To commemorate the German national holiday Tag der Deutschen Einheit (Day of German Unity), there will be an Open House in Special Collections from 1:30-4:30pm on October 3rd, 2018, featuring recent acquisitions from the late 19th and early 20th centuries. 

One item on display is a German button manufacturer's catalog from the turn of the 20th century. The button catalog is from a firm founded in 1896 by Gustav Overhoff in Lüdenscheid, an industrial German town in North Rhine-Westphalia with a long tradition of mining and manufacturing. It contains nearly 1,000 buttons manufactured for various purposes, from glove buttons to military uniforms, made from copper, brass, nickel, pewter, iron, chrome, enamel, mother-of-pearl, glass, and various fabrics.

According to an unexpectedly-fascinating report by the U.S. Department of Commerce in 1916, Foreign Trade in Buttons, issued when the "European war" was seriously disrupting button manufacture and export among European button producers, the conditions at the time were ripe for American expansion into a market that had been upended by conflict. In 1914, the U.S. contained 517 button-manufacturers engaged solely in the manufacture of buttons, while Germany was home to the largest button industry in the world.
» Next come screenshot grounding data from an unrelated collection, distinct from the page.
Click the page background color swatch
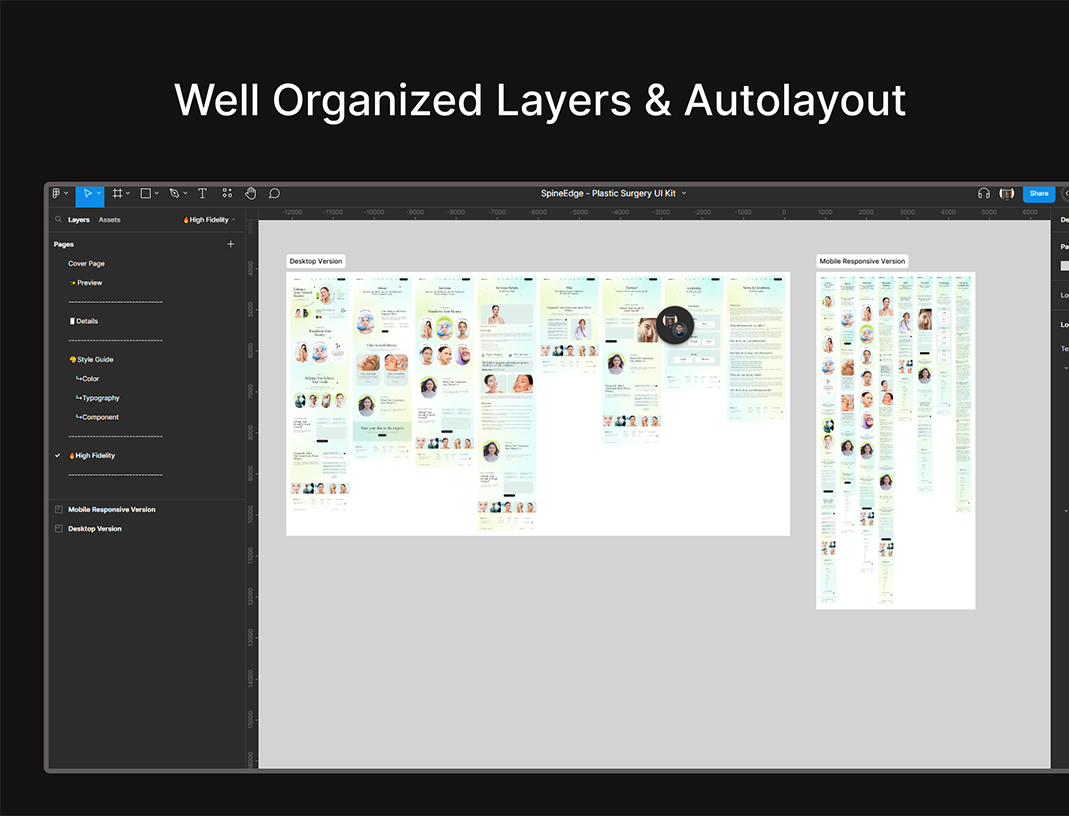The image size is (1069, 816). pos(1065,265)
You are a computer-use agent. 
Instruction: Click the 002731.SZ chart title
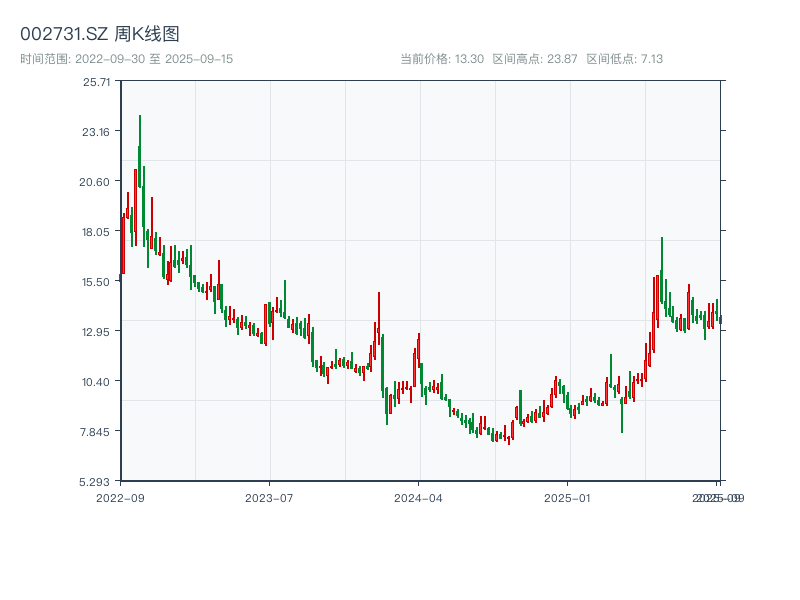[62, 32]
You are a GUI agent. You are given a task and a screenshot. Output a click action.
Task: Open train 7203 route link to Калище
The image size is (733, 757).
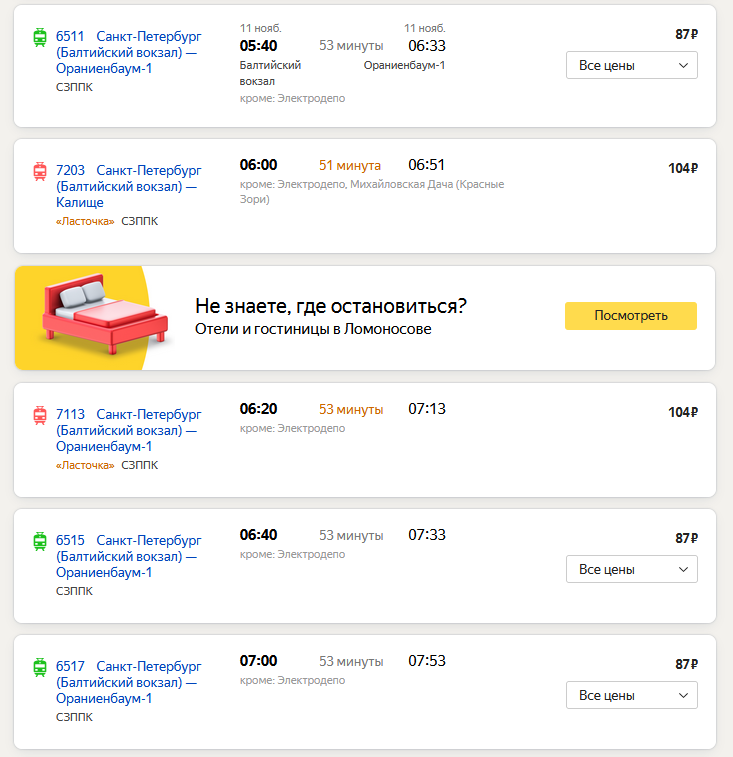pyautogui.click(x=128, y=186)
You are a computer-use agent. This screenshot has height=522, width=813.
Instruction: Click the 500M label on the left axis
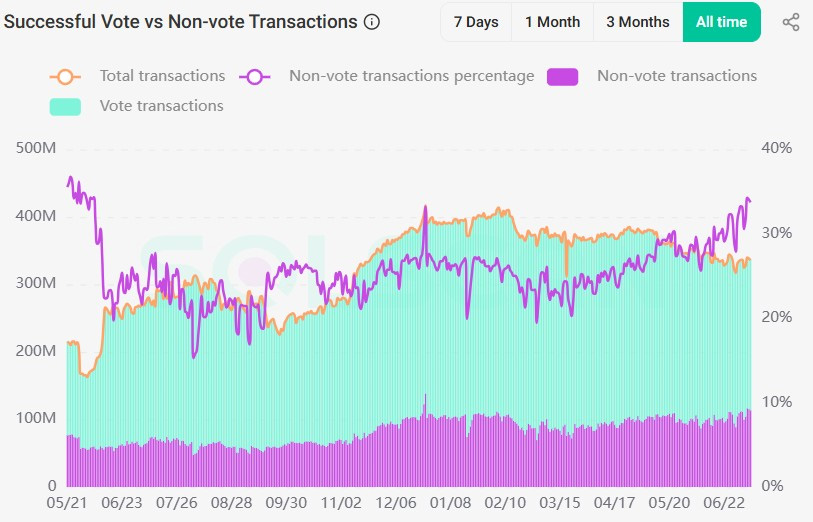pyautogui.click(x=37, y=148)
Berlin alone was home to 155 button manufacturers. Buttons were made of almost every substance, organic or inorganic, and therefore the German button industry relied upon the import of raw materials such as ivory nuts, pearls, pearl shells, and other materials from South America, Africa, and the Pacific.

Materials such as this catalog and the other items on display offer us a fascinating window into this period--please join us for a closer look!